§ EXCERPT
+--

I'm on the fence about my type, but here are my impressions.

x

*Describe the very first things that jump out to you in this picture.*

The rocks are smoother than I would expect. They're structured but broken apart. I see a close-up image of piece of wood when I focus on them, perhaps split in two or in the process of being carved. I think of a boy whittling away at a stick, lost in his thoughts. The green trees are the only vibrant color and leave me with an impression of an oasis.

*Why do you think you focused on those things?*

I like order and the rock formations are closest to that. They also have the most light, whereas the water and low-lying rocks are shrouded in darkness. They didn't register as much. The trees stood out because they're vibrant and clustered together in one location.

*On a scale of 1 to 10 with 10 being highest, how strongly did this photo appeal to you and why/why not?*

I would say somewhere around a 5. When it comes to nature, I prefer images that focus on one aspect of the object or provide an interesting perspective to something ordinary. For example, the image of a lady bug as seen through a droplet of water, or an image of random lines coming together in a pattern which you later discover is the surface of a leaf. The picture here didn't capture my interest as much.

+--

§ GIVEN TASK 1
Copy the stretch of the post about the photo from "The rocks are" through "of an oasis." word for word.

§ DATA ROWS
+--

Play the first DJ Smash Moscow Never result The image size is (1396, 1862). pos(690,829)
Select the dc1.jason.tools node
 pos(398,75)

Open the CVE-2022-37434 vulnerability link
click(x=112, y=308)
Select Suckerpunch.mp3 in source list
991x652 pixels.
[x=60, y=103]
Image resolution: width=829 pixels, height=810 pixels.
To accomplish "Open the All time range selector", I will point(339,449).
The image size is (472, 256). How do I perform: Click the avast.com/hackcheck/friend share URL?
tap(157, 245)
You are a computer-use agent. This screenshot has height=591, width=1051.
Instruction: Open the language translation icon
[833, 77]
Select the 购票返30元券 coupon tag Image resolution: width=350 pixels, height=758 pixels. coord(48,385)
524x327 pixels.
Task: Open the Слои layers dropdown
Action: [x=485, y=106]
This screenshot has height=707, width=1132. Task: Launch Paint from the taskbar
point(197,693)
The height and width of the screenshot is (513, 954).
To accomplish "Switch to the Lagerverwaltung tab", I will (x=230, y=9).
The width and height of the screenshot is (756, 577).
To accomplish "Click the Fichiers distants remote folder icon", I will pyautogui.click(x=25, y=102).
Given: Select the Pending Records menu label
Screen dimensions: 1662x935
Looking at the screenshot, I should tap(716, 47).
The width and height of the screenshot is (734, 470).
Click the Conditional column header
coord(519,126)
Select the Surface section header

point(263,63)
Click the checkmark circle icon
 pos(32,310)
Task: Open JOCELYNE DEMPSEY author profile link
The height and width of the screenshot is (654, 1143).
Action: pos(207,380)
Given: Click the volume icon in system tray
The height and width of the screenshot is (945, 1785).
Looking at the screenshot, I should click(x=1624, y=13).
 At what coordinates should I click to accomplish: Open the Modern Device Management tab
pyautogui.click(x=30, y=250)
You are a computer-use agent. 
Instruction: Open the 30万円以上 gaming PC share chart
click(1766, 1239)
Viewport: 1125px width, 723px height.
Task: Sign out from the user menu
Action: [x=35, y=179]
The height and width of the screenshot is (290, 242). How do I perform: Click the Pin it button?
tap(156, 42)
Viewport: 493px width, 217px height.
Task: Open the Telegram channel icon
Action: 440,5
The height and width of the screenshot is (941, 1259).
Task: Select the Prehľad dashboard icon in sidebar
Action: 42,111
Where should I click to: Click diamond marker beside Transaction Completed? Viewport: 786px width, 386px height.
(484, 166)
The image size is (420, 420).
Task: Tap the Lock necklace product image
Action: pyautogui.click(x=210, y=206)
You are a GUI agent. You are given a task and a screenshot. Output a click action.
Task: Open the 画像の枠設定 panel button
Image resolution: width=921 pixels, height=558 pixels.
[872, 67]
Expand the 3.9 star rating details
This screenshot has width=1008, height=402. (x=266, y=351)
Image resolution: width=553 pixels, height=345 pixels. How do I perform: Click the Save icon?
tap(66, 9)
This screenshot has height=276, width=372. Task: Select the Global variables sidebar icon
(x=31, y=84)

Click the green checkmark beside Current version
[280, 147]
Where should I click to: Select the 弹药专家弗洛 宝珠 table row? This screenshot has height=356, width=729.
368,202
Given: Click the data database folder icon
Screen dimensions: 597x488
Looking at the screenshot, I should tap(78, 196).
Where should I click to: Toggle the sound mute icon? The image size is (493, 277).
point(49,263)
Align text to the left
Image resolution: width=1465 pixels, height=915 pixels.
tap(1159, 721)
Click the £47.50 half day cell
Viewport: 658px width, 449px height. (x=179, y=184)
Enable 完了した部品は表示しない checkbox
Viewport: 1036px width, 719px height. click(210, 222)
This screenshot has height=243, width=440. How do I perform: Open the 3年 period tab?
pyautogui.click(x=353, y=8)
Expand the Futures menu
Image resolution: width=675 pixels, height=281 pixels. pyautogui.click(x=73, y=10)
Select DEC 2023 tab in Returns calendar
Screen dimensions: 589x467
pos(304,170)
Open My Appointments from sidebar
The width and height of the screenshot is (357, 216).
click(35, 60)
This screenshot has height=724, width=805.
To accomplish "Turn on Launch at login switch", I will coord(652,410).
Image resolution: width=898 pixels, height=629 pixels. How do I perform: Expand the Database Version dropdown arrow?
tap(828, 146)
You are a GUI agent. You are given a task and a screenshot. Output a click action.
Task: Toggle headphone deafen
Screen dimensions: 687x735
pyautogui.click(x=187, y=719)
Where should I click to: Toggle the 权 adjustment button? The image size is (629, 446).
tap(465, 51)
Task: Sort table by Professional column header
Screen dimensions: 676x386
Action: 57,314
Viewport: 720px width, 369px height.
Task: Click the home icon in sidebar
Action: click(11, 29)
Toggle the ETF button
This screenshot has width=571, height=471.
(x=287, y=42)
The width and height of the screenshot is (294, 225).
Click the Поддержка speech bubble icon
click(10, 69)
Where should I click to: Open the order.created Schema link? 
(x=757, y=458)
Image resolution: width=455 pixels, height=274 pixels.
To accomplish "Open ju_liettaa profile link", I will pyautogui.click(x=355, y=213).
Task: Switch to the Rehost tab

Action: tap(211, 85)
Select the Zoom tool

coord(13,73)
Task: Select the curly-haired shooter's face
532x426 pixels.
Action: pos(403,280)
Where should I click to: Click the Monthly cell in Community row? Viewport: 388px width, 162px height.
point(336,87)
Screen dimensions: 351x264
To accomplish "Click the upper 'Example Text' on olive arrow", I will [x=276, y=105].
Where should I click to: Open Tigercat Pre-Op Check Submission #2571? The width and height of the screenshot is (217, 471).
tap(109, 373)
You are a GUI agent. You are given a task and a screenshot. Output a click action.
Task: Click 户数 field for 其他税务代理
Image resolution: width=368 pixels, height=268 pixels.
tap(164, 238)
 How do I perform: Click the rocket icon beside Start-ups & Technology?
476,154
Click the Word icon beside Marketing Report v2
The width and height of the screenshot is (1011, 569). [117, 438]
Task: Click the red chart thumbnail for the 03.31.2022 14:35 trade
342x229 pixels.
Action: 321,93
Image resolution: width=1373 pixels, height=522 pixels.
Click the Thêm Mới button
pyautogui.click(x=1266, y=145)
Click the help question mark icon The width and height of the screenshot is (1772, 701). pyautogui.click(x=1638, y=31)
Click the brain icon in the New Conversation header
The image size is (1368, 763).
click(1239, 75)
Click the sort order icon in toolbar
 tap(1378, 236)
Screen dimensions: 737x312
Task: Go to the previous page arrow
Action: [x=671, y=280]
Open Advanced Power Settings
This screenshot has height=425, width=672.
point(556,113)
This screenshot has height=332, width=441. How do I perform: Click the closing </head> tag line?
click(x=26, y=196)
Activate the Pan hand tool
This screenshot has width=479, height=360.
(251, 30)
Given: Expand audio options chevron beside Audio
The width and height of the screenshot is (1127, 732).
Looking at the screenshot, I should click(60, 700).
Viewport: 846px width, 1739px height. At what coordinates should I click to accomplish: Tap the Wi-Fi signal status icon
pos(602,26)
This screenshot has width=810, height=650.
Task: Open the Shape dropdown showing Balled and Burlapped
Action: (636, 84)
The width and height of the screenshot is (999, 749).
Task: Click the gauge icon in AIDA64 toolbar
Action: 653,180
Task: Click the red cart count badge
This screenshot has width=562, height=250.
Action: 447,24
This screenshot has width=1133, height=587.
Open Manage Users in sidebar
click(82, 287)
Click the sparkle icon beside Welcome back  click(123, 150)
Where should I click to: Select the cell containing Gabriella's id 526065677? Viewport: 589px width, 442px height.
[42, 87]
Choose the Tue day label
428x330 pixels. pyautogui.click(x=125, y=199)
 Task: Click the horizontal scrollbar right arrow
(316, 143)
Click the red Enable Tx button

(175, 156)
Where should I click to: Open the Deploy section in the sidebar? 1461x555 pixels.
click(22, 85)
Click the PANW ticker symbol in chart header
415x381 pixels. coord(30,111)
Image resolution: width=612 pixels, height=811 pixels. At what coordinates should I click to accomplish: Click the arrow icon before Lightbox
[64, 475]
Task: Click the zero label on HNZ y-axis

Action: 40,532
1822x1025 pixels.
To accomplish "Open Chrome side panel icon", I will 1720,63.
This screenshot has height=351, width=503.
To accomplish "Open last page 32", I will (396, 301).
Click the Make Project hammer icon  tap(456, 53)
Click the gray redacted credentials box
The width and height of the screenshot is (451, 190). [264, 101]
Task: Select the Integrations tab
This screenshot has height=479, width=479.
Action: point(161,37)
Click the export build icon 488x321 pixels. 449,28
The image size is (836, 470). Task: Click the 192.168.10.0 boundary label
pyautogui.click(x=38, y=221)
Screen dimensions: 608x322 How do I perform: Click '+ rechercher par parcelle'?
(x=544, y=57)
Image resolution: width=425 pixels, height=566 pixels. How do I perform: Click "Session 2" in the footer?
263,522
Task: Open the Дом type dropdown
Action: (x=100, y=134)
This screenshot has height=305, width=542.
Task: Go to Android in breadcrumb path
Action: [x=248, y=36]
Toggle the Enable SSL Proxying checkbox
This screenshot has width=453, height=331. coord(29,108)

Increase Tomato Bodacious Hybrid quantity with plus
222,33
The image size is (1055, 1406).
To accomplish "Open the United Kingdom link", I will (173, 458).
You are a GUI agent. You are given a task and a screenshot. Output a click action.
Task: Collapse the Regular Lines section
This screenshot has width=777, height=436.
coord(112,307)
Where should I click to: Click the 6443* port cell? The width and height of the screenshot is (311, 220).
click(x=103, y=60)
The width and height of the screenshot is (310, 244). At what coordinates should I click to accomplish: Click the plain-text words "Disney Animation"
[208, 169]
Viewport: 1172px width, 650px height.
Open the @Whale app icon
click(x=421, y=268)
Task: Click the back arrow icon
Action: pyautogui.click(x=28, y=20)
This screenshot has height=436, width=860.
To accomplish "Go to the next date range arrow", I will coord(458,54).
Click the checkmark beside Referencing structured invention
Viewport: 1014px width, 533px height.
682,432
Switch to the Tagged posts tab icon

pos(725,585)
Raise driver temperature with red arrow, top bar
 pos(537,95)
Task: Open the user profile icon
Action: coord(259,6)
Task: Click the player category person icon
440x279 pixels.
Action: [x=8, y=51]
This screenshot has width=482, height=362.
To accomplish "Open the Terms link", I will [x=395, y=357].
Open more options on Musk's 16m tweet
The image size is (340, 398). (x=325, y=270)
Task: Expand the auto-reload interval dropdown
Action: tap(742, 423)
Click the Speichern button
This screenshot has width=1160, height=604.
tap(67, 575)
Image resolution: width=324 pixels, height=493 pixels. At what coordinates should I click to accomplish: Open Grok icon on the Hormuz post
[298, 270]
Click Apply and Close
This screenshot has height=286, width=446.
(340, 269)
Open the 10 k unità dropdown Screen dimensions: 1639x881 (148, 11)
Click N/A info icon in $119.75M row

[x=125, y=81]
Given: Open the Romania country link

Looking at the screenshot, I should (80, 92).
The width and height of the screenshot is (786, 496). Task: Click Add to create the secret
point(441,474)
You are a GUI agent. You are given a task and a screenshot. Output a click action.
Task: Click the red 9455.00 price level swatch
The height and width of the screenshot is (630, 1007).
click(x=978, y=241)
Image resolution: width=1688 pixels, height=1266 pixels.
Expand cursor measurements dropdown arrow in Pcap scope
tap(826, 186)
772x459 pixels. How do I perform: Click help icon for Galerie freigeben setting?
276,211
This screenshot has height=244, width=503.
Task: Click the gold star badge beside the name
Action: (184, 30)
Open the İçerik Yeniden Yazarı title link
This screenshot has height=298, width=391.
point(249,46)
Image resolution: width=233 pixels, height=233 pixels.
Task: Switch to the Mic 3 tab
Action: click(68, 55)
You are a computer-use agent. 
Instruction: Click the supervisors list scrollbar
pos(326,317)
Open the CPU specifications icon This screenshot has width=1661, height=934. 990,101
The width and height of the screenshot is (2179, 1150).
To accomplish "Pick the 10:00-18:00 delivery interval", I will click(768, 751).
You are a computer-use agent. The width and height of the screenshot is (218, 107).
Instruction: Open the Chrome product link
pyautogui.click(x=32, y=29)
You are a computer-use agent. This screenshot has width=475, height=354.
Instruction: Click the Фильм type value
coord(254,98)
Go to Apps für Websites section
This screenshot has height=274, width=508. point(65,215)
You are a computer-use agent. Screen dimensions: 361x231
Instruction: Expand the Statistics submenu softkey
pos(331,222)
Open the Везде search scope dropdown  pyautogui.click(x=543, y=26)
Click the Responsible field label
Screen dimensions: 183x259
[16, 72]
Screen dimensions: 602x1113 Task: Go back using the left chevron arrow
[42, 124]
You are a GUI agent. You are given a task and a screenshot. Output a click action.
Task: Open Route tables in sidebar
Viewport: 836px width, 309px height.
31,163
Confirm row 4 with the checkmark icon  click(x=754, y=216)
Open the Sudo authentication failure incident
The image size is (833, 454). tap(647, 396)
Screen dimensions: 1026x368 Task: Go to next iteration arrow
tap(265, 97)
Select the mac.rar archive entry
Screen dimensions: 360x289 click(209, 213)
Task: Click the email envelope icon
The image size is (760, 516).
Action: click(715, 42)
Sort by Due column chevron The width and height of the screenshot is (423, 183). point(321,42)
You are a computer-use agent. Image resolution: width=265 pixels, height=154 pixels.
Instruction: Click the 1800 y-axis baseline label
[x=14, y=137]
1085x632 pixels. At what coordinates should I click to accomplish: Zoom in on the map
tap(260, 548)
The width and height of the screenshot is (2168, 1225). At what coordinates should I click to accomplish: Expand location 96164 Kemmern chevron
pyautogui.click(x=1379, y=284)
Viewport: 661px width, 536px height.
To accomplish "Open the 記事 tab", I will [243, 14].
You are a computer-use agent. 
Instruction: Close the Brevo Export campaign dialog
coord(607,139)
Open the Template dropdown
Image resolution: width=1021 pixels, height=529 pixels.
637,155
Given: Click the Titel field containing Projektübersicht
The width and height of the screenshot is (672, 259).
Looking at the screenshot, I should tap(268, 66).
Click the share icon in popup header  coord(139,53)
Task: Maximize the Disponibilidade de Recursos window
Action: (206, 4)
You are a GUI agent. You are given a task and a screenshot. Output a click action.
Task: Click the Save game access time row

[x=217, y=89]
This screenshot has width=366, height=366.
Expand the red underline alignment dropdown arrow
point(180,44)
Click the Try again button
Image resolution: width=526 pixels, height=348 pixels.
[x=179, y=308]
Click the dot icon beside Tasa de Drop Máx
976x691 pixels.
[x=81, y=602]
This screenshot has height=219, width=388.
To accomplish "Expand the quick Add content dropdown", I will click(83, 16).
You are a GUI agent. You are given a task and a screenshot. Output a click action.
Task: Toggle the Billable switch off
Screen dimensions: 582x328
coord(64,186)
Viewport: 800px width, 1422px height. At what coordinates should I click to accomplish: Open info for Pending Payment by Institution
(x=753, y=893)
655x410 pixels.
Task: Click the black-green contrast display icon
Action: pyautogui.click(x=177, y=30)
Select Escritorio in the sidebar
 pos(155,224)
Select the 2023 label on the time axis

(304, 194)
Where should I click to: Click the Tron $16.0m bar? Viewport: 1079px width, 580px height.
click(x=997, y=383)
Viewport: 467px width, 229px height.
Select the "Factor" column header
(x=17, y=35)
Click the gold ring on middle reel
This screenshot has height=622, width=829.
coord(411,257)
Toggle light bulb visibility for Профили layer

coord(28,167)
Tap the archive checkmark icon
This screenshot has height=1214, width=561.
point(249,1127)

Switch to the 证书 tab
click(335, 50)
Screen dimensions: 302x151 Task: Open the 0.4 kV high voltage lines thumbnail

+--

§ GIVEN TASK 2
Write out the records word for word, from their very first line through the line that contains "[x=60, y=103]", with both ends included.

§ TASK OUTPUT 1
The rocks are smoother than I would expect. They're structured but broken apart. I see a close-up image of piece of wood when I focus on them, perhaps split in two or in the process of being carved. I think of a boy whittling away at a stick, lost in his thoughts. The green trees are the only vibrant color and leave me with an impression of an oasis.

§ TASK OUTPUT 2
Play the first DJ Smash Moscow Never result The image size is (1396, 1862). pos(690,829)
Select the dc1.jason.tools node
 pos(398,75)

Open the CVE-2022-37434 vulnerability link
click(x=112, y=308)
Select Suckerpunch.mp3 in source list
991x652 pixels.
[x=60, y=103]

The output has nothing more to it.